What you output must match the entries exactly, apart from the pictures, which are left out.

→ GIVEN INFORMATION:
====================

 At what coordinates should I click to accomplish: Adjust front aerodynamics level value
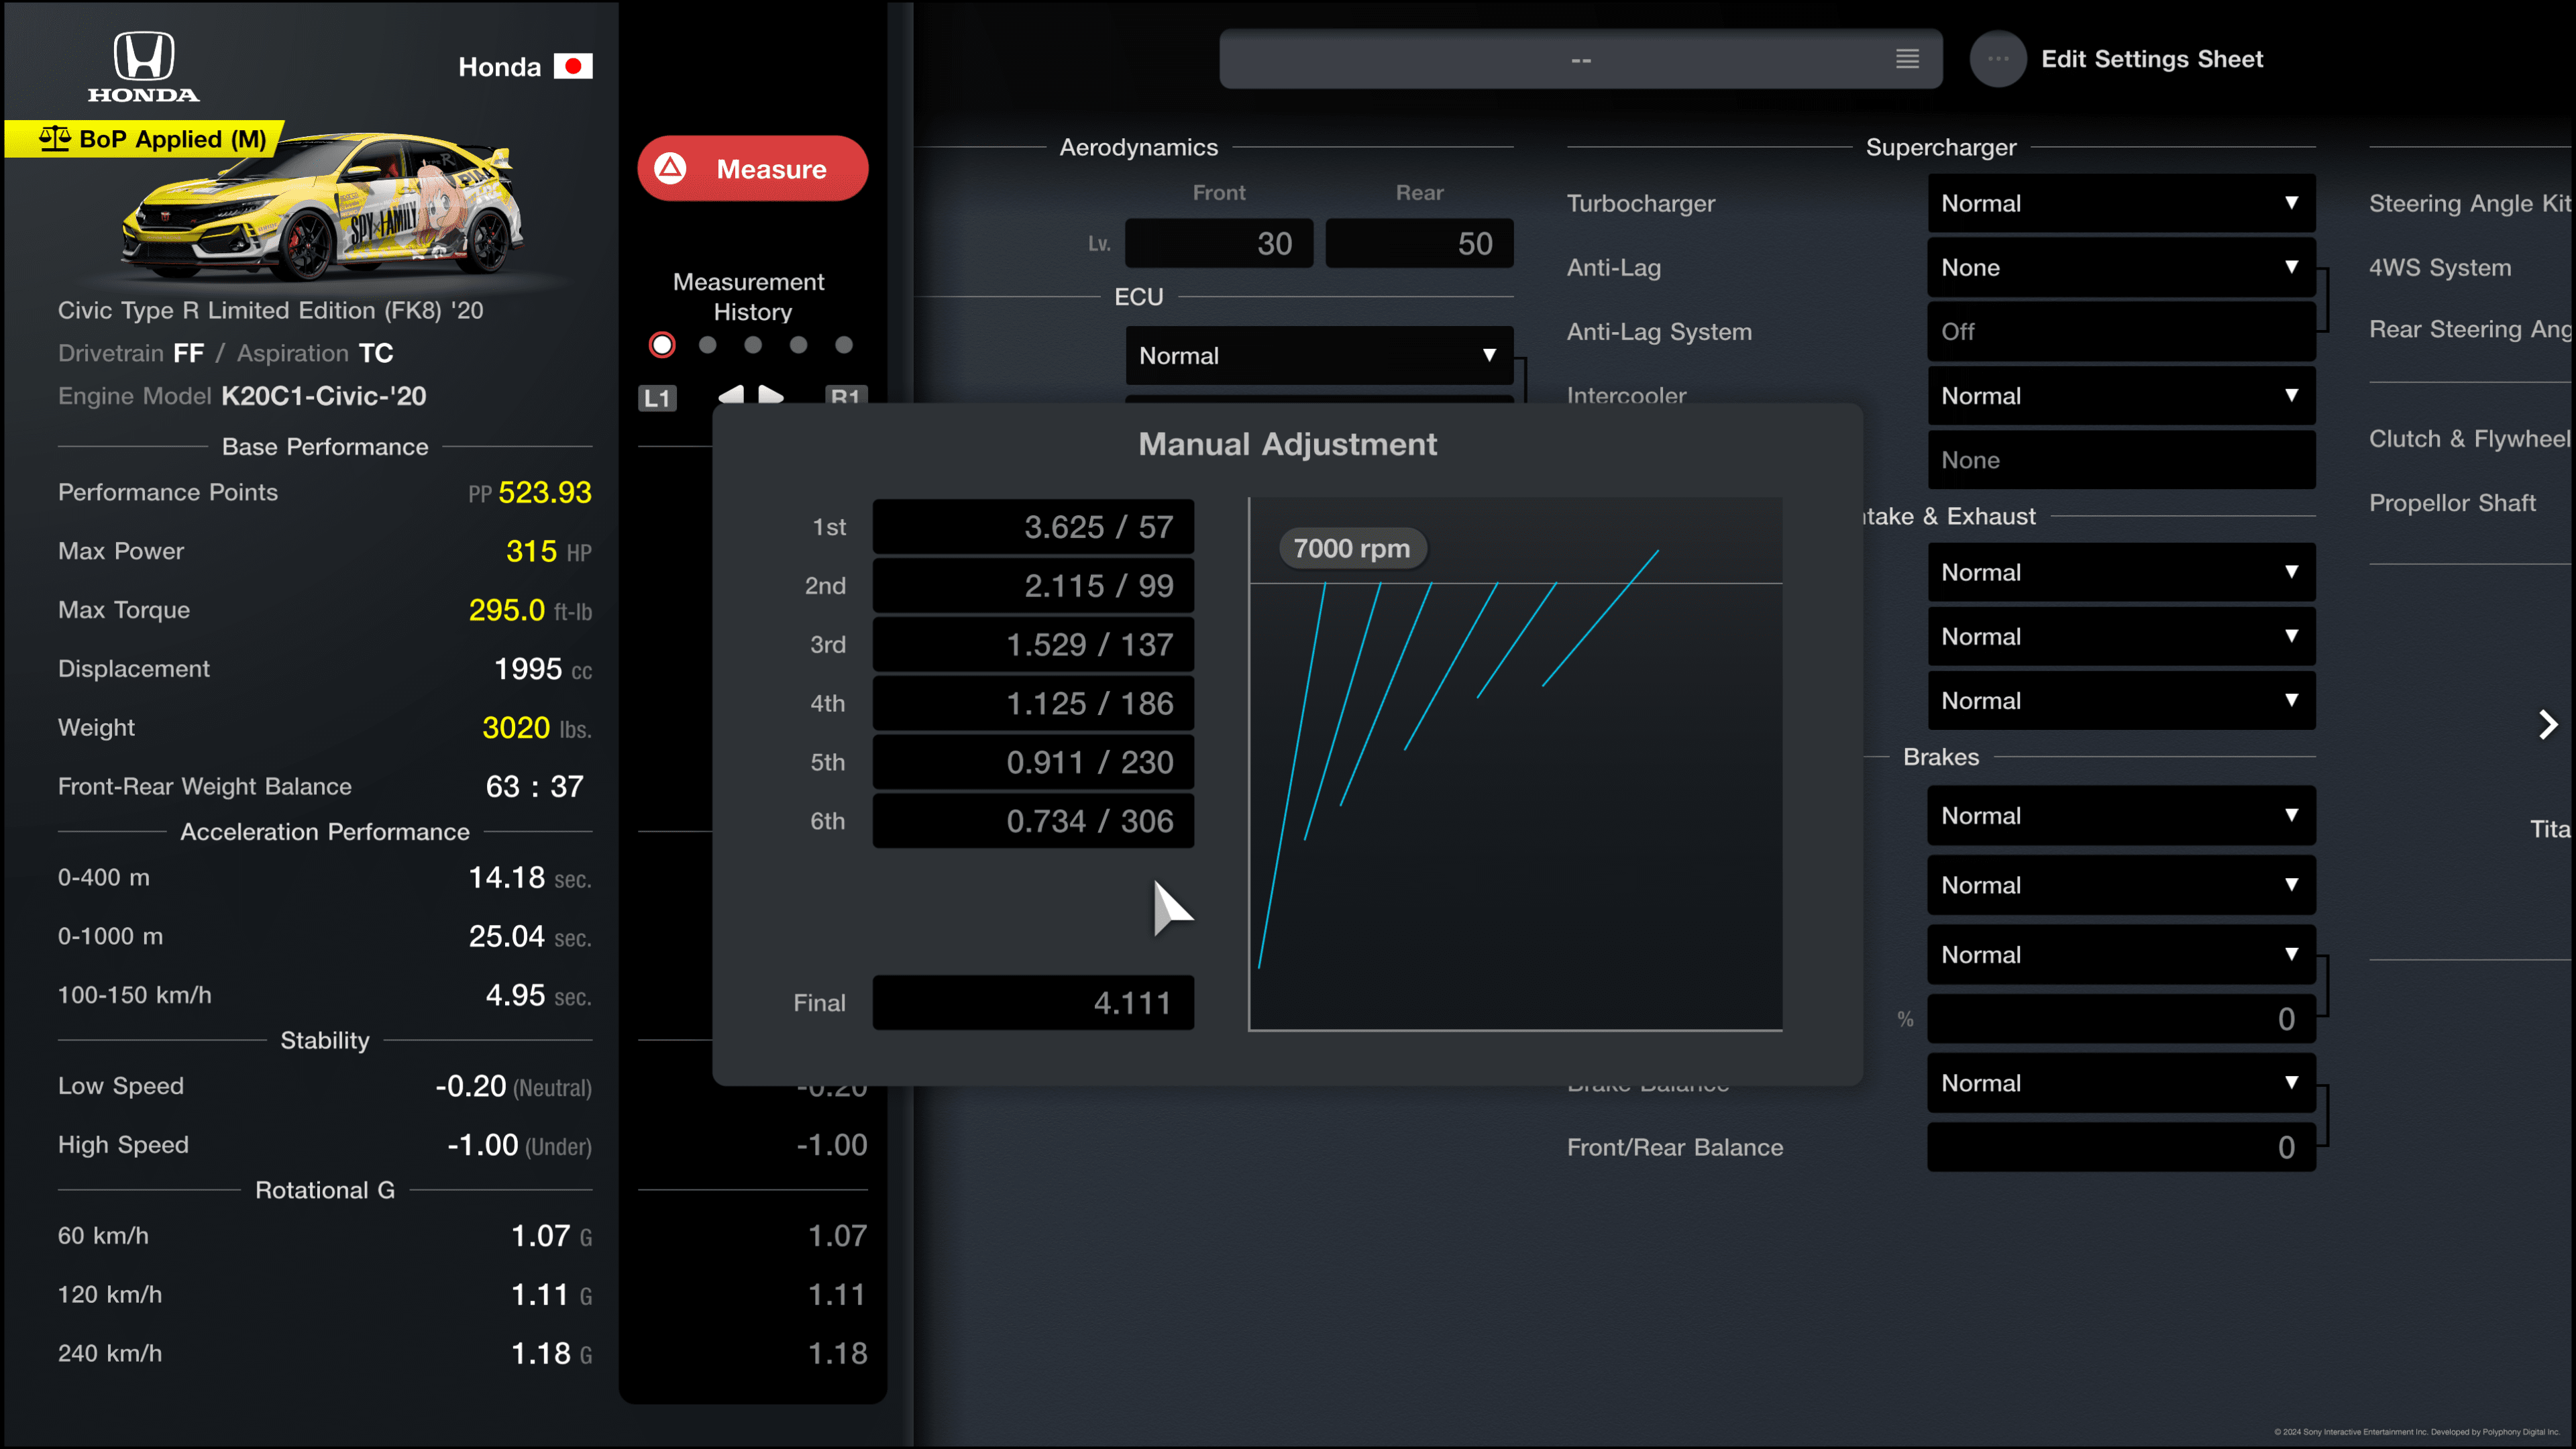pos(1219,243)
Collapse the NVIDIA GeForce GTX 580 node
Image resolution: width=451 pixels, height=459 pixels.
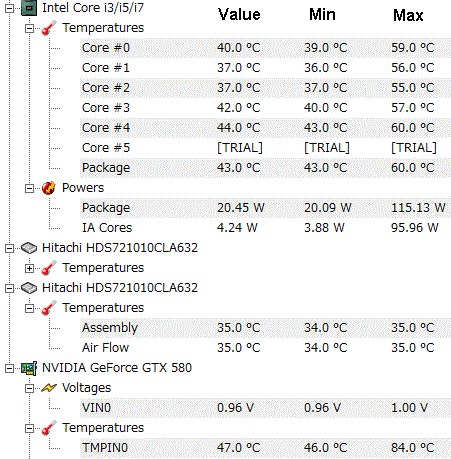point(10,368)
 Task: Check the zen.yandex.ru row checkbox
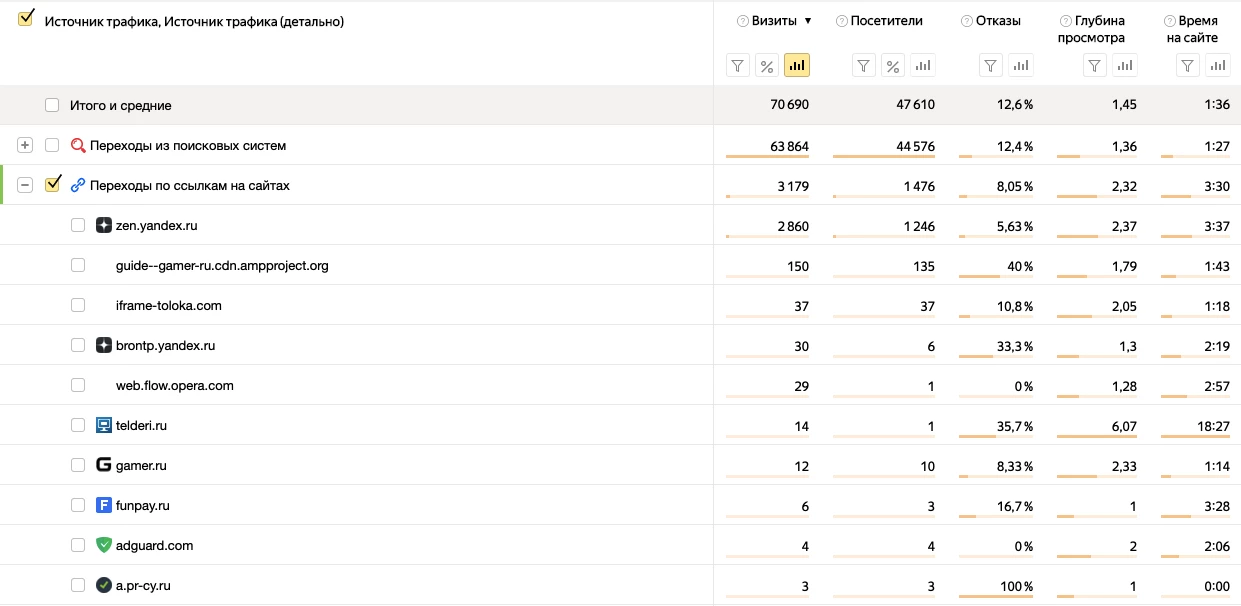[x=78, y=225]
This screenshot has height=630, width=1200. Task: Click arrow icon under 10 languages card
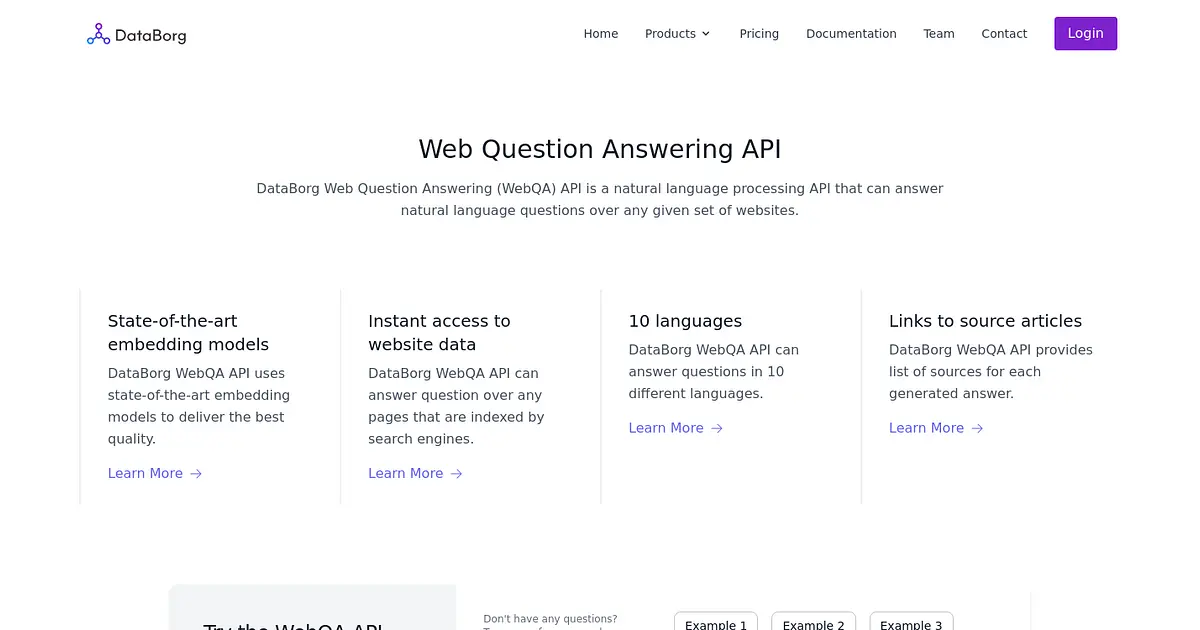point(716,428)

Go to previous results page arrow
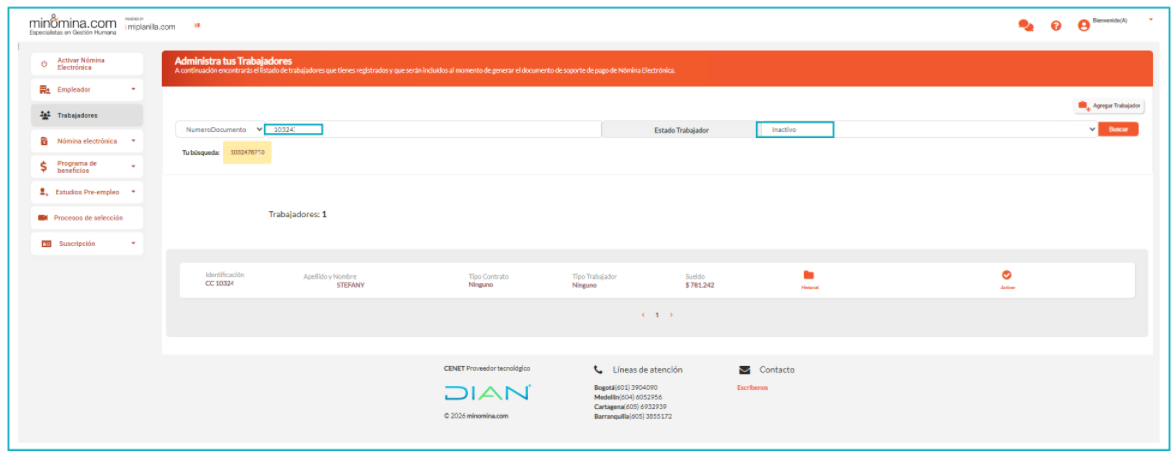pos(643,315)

====================

→ REPLY:
 At what coordinates should I click to accomplish: Adjust front aerodynamics level value
pos(1219,243)
Collapse the NVIDIA GeForce GTX 580 node
Image resolution: width=451 pixels, height=459 pixels.
point(10,368)
 Task: Check the zen.yandex.ru row checkbox
[x=78, y=225]
This screenshot has height=630, width=1200. Task: Click arrow icon under 10 languages card
point(716,428)

Go to previous results page arrow
pos(643,315)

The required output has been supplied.